Para os solos pobres são necessárias técnicas, ou sejam, os chamados métodos conservacionistas de solo e água. São formas de cultivo que tem sua base na busca pelo aumento do teor de matéria orgânica do solo, formação de cobertura morta do solo, cultivos acompanhando as curvas de nível e uso dos solos respeitando seus limites ecológicos. Do ponto de vista econômico, tais práticas vão ter maior ou menor demanda de recursos, a depender do seu estágio de degradação. No geral, há viabilidade econômica, devendo para isso a elaboração de um plano customizado para as realidades das fazendas.
Com recursos do Projeto São José III da Secretaria do Desenvolvimento Agrário (DAS), a Funceme, por meio da Gerência de Estudos Básico em Meio Ambiente (Gepem), está concluindo o novo levantamento de solos de parte do Ceará, com detalhes inéditos sobre a pedologia do estado. “O estudo traz informações em uma escala 1:100.000 (lê-se 1 para 100 mil), em que um centímetro no mapa representa um quilômetro no terreno. Neste nível, o levantamento apresenta maior precisão ao planejamento agropecuário tanto em nível estadual, como municipal, além de detalhes sobre microbacias ou até de grandes fazendas”, informa Margareth Benício, titular da Gepem.

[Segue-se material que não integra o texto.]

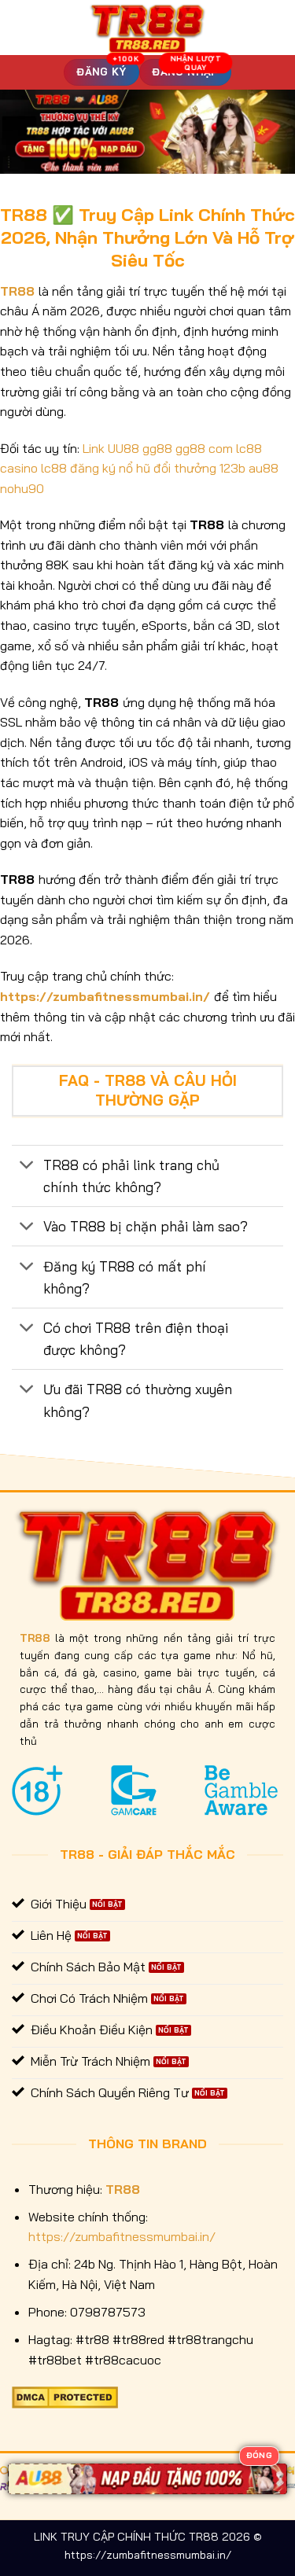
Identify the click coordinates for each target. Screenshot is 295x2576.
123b (232, 468)
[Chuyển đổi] (27, 1166)
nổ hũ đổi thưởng (167, 468)
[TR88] (147, 27)
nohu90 (22, 488)
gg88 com (204, 448)
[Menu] (21, 27)
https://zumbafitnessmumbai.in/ (105, 996)
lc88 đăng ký (78, 468)
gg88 (157, 448)
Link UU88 (111, 448)
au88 (263, 468)
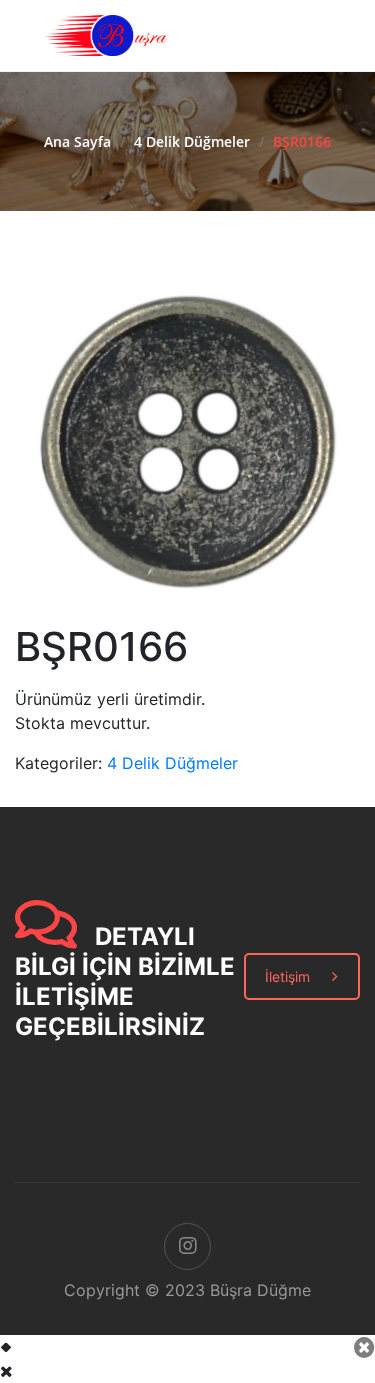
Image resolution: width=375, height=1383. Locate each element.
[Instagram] (187, 1246)
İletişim (287, 976)
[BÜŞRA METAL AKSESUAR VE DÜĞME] (106, 34)
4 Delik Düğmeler (192, 141)
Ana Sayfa (77, 141)
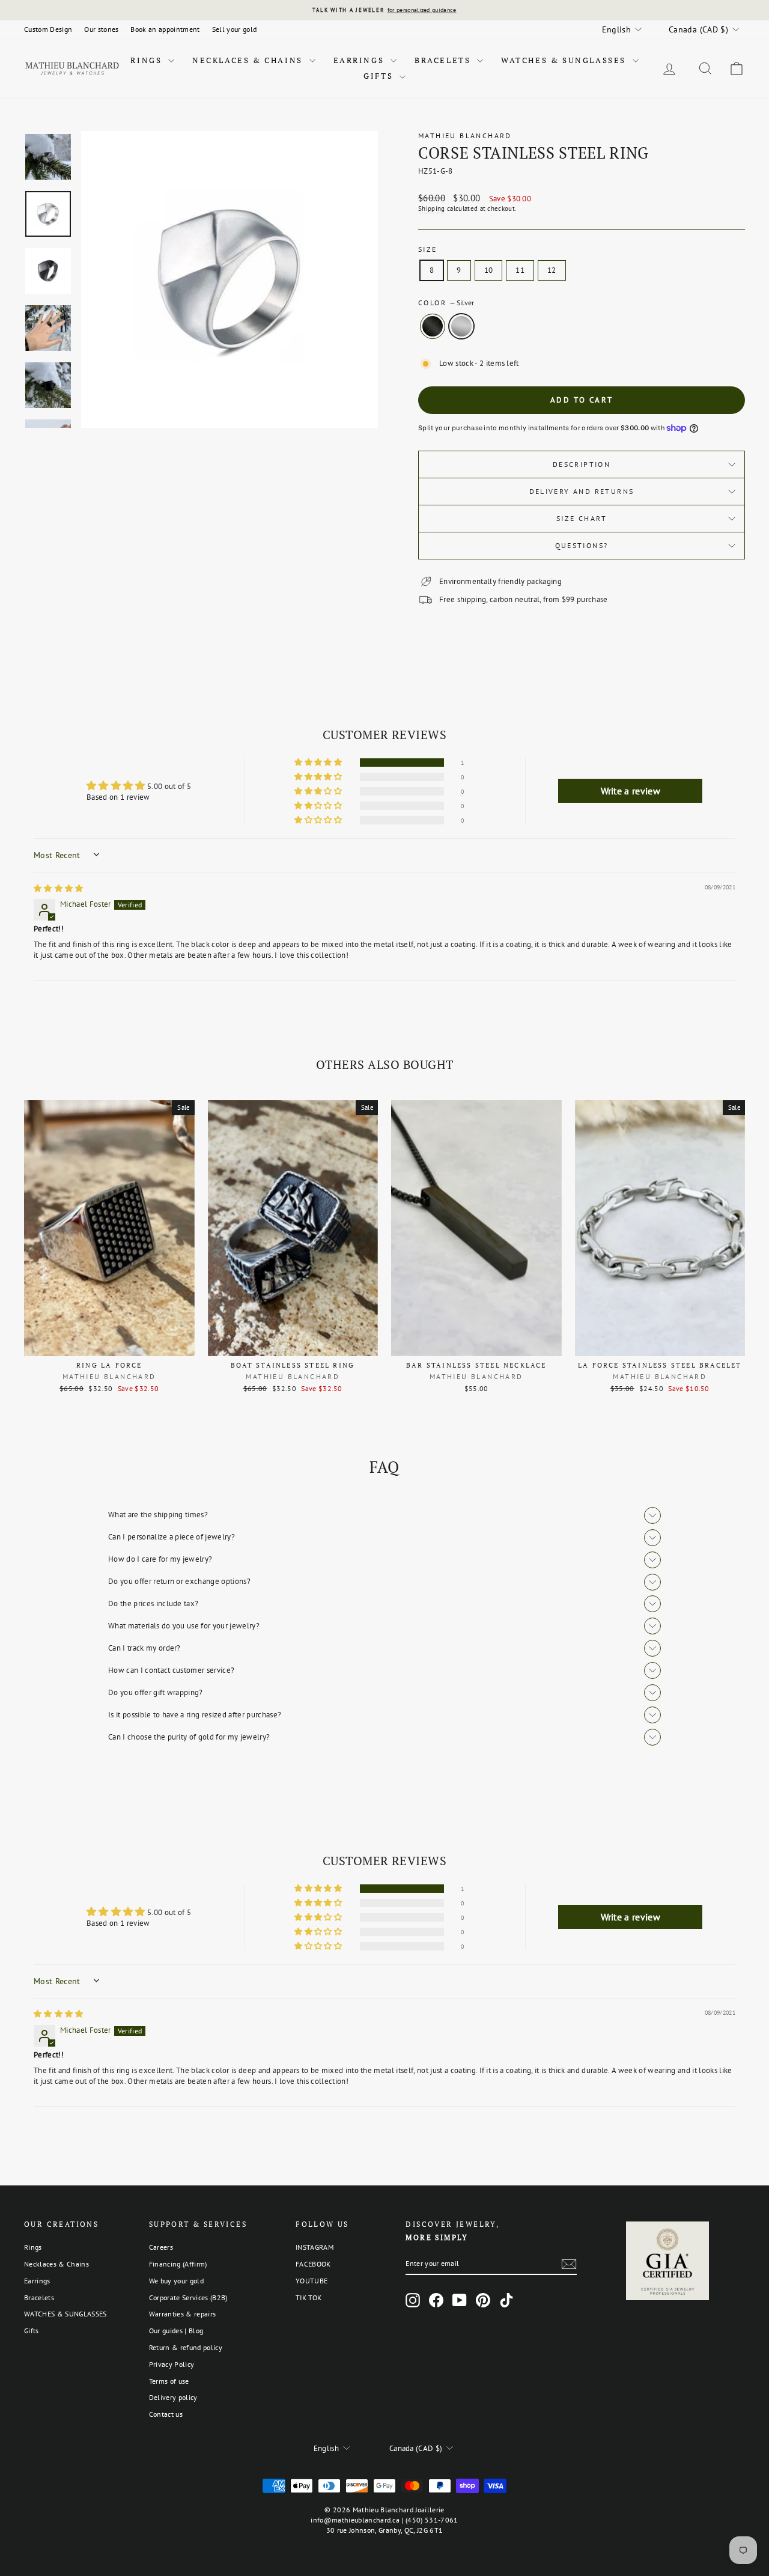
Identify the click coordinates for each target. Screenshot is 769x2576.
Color (446, 302)
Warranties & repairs (182, 2313)
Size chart (581, 518)
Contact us (166, 2414)
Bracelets (444, 60)
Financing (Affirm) (178, 2263)
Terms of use (169, 2381)
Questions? (582, 545)
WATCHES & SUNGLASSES (565, 60)
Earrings (360, 60)
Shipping (431, 208)
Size (427, 249)
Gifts (380, 75)
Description (581, 464)
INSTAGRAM (314, 2247)
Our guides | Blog (176, 2330)
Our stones (101, 29)
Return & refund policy (185, 2347)
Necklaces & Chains (249, 60)
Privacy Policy (172, 2364)
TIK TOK (308, 2297)
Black (433, 326)
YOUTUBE (311, 2280)
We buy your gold (176, 2280)
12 (551, 270)
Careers (161, 2247)
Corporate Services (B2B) (188, 2297)
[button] (319, 762)
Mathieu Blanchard (465, 135)
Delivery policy (173, 2397)
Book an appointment (164, 29)
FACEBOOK (313, 2263)
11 (519, 270)
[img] (59, 888)
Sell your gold (234, 29)
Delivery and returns (581, 491)
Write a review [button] (631, 791)
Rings (147, 60)
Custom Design (48, 29)
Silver (461, 326)
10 (488, 270)
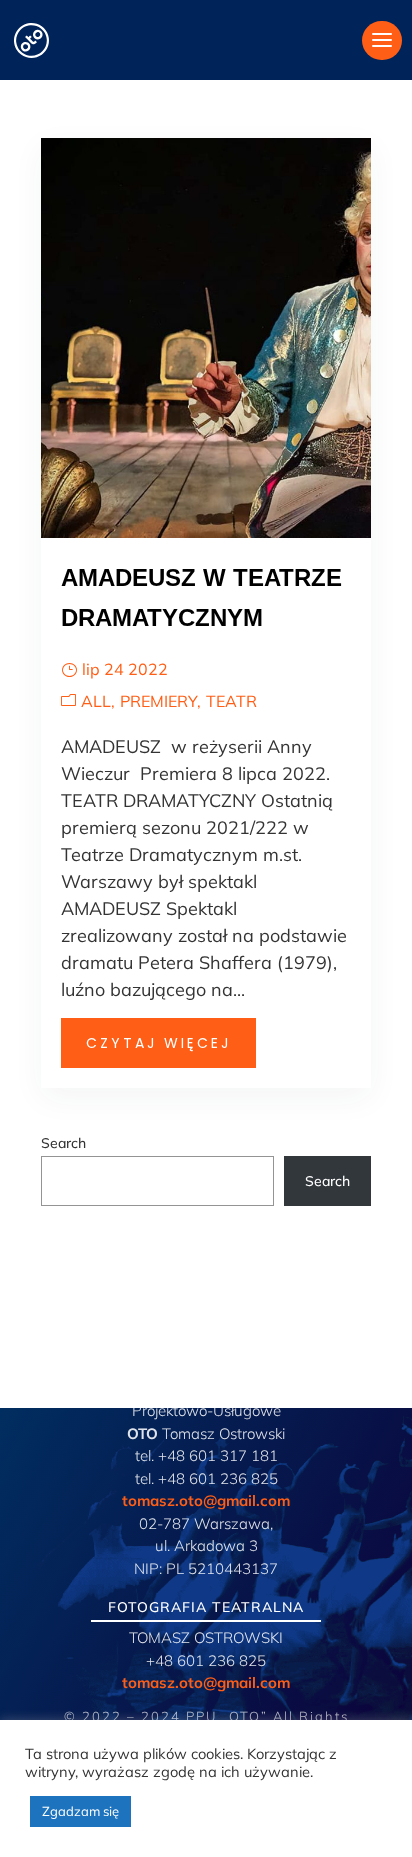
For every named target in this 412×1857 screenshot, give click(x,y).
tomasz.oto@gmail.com (206, 1500)
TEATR (231, 701)
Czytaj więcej (158, 1043)
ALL (96, 701)
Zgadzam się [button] (80, 1811)
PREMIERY (158, 701)
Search (63, 1143)
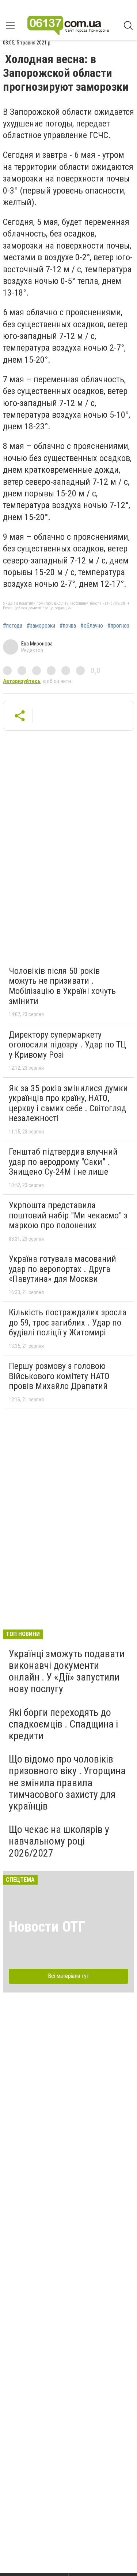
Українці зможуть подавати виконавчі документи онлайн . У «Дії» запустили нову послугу (67, 1671)
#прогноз (118, 625)
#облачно (91, 625)
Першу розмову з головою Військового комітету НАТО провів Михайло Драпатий (59, 1376)
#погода (12, 625)
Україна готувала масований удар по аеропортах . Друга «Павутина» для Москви (62, 1269)
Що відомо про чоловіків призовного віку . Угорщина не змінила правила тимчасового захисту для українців (67, 1782)
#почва (68, 625)
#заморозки (41, 625)
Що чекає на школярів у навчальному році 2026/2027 (59, 1841)
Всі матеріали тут (68, 1975)
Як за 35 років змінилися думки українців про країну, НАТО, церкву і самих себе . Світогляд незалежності (68, 1103)
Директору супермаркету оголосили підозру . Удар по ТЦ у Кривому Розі (67, 1045)
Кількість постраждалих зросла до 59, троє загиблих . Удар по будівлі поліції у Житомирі (67, 1322)
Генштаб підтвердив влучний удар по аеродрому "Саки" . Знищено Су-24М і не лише (63, 1162)
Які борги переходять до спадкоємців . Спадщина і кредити (63, 1724)
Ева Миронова (37, 643)
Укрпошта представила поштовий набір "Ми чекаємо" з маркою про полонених (68, 1215)
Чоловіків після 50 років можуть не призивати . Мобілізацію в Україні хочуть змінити (62, 986)
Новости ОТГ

Ela diz que a grande perspectiva hoje do estado do Ceará é, ao concluir o levantamento de solos na escala 1:100.000, elaborar seu Zoneamento Agroecológico e avançar ainda mais no planejamento sustentável de sua zona rural, além de ter a possibilidade de indicar áreas com aptidões mais adequadas para culturas específicas e para outros usos. “Esta ferramenta dará maior segurança na decisão de o que e onde plantar, podendo indicar também o manejo mais adequado e, consequentemente, elevar a produtividade e promover a conservação do solo”. O Levantamento de Reconhecimento de Média Intensidade do Solos do Ceará, agregado às informações climáticas, vai dar um salto de qualidade ao setor agrícola cearense e mais segurança aos investimentos a partir do zoneamento agroecológico.